Ensina-me a dialogar, sem me fazer excessivamente falador, a fim de não
causar indisposição nos demais.
Não me permitas conceber limitações desnecessárias. Coloca as minhas mãos no
trabalho a fim de que eu elabore ainda criações no campo da música, da
pintura, da jardinagem, da cerâmica.
Ensina-me a melhor ocupação para o tempo que disponho. Um tempo que, desde
os dias da juventude, reclamava não ter.
Permita que eu me levante a cada dia disposto a aprender alguma coisa mais.
Pode ser uma forma diferente de usar o pincel, uma breve poesia, um
ensinamento, uma receita surpreendente.
Desejo ser jovial sem parecer tolo e imprudente.
Torna-me solícito mas não abelhudo. Prestativo, mas não dominador.

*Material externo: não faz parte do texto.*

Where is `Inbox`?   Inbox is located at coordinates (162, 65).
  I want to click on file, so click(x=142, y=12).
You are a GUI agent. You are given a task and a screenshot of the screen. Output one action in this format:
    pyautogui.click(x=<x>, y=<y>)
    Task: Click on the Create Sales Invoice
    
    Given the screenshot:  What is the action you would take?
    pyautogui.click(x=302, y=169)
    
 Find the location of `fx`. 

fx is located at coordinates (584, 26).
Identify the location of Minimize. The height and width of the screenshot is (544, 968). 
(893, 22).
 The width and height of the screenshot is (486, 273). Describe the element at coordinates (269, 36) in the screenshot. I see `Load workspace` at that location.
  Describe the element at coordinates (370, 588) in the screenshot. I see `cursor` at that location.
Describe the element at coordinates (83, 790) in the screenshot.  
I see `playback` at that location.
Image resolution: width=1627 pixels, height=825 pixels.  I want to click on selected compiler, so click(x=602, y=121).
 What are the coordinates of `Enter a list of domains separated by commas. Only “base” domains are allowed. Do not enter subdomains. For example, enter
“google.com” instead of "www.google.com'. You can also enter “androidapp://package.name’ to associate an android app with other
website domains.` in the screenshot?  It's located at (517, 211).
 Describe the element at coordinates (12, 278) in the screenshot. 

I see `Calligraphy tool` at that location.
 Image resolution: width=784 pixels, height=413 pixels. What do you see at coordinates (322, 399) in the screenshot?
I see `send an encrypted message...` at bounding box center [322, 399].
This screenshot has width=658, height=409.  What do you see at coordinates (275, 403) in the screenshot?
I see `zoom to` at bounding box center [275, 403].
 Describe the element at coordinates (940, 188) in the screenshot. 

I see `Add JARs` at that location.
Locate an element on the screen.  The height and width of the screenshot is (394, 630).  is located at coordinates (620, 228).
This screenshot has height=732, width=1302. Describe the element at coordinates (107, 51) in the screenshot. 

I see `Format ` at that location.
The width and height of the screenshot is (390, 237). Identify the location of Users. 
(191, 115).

Desejo ser um avô que possa contribuir com a educação dos meus netos e não
os deseducar, com a única finalidade de que apreciem sair comigo, nas tardes
de primavera.
Ensina-me, ainda, a gloriosa lição de que, às vezes, posso estar errado.
Aprendi muito, guardo experiências preciosas, mas não tenho o direito de
desprezar os avanços da modernidade e da ciência.
Depois de ter adquirido uma enorme bagagem de sabedoria e experiência,
parece uma pena eu não poder usá-la totalmente, sem criar embaraços aos
demais.
Se a dependência física se tornar necessária, ajuda-me Deus, a ter paciência
comigo mesmo, suportando o corpo que tanto me serviu até aqui.
Com ele eu dancei, cantei, viajei, vivi doçuras, momentos bons e maus.
Auxilia-me a continuar a amá-lo.
Tu sabes que precisarei não ser inconveniente, a fim de não incomodar tanto
aos demais. Por isso, te peço que me ensines a pensar duas vezes, antes de
reclamar, insistir e exigir o que quer que seja, a quem tenha que cuidar de
mim.
Se eu tiver que experimentar a viuvez, dá-me tua mão, quando a da minha
esposa já não estiver por perto. Afinal, Senhor, foram tantos anos em que
despertei ao toque suave do carinho dela.
Não me permitas secar a fonte das lágrimas. Precisarei delas, com certeza,
nas horas de tristeza, para desafogar o coração cansado.
Entretanto, não me deixes tornar um ser melancólico e chorão. Permite-me
gozar do calor do sol e da bênção da chuva, com o mesmo entusiasmo de
sempre.
E, finalmente, Senhor, o meu desejo final é ter sempre alguns amigos. Esses
seres abençoados que, no mar imenso da vida, qual jangada preciosa, remaram
firmemente ao meu lado.
Muitos deles poderão partir antes de mim, mas permite que alguns permaneçam
a fim de que nunca desapareça de vista a expectativa das suas presenças.
Enfim, Senhor, torna-me um ancião nobre, que demonstre a sabedoria do
envelhecimento digno.
A vida é constituída de muitas fases. Aprenda a viver cada uma delas, com
todo o entusiasmo porque a infância, a adolescência, a juventude, a madureza
e a velhice têm cada qual o seu encanto particular.
Não se permita viver sem descobri-lo para jamais se sentir infeliz por
passar de uma fase para outra.
O segredo da felicidade é viver cada dia em plenitude.